The mechanism of ammonia toxicity to plants was investigated. O2 uptake in a Warburg respirometer was used as an indication of the effect of gaseous ammonia and ammonium salts on respiration of excised barley roots, garden beet root disks, as well as leaf disks of spinach and sugar beets, and garden beet root mitochondria. Gaseous NH3 and undissociated ammonia in equal concentrations were found to inhibit respiration to the same degree in the tissue studied. The pH level was important in ammonia toxicity to the extent that it controlled the undissociated ammonia concentration. Therefore the undissociated ammonia probably is the effective form of ammonia causing inhibition of respiration in plants. Added substrates were ineffective in overcoming the respiratory inhibition of infiltrated intact tissue or mitochondrial preparations.
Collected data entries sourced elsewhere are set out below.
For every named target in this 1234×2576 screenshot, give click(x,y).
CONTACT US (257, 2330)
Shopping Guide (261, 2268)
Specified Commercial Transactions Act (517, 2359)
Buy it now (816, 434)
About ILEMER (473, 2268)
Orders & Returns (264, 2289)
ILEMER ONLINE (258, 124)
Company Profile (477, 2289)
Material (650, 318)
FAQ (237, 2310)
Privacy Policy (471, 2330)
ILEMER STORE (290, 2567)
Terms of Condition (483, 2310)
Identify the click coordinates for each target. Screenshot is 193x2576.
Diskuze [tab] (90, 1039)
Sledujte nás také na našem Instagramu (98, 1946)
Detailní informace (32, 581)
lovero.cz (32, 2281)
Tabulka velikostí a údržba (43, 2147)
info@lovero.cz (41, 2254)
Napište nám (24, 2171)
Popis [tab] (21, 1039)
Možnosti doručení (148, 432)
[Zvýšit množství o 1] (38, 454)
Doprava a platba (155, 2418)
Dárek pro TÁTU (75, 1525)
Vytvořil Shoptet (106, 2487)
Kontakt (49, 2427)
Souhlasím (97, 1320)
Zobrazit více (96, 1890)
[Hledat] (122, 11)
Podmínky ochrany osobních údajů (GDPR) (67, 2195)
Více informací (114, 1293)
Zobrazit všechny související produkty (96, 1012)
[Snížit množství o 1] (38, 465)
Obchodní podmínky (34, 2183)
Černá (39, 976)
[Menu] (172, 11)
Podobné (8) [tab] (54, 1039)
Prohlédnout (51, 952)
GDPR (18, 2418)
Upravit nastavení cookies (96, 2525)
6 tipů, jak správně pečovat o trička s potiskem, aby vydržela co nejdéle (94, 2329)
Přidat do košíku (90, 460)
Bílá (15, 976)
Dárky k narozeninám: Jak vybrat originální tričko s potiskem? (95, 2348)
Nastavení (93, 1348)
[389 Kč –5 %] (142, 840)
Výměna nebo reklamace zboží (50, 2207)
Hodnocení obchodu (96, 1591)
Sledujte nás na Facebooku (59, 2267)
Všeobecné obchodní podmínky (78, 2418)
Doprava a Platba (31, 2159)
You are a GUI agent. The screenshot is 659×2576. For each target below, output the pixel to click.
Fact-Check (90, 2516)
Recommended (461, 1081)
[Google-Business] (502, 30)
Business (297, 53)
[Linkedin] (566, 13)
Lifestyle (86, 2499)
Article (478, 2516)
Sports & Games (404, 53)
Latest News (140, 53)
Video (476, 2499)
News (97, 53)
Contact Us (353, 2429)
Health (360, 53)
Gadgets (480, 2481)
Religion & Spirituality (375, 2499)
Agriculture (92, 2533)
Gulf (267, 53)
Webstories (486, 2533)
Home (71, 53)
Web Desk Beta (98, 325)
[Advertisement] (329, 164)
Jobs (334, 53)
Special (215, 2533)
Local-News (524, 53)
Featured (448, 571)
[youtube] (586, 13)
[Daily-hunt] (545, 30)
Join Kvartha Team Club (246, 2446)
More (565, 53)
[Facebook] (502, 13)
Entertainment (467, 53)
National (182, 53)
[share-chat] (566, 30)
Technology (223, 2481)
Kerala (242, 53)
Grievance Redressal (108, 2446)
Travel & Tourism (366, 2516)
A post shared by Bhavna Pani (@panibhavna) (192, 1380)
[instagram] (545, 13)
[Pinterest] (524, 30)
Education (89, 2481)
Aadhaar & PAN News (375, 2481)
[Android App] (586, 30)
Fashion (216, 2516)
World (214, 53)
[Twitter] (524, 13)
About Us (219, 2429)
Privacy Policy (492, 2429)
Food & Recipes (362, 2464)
Substrates studied include glucose, pyruvate, citrate, alpha-ketoglutarate, succinate and malate. Of these only succinate appeared resistant to ammonia. The partial resistance of succinate oxidation to ammonia treatment indicated a possible association with the electron transport system, since succinate does not require diphosphopyridine nucleotide (DPN) as a cofactor. Studies with DPN reduction and oxidation in a recording spectrophotometer at 340 mu showed that the oxidation of reduced diphosphopyridine nucleotide (DPNH) was inhibited by ammonia treatment. The companion reaction, DPN reduction, was speeded up following ammonia treatment, probably due to the competition of the 2 simultaneous reactions. It is suggested that the site of ammonia toxicity to plants is located in the electron transport system, specifically on the DPNH [forward arrow] DPN reaction.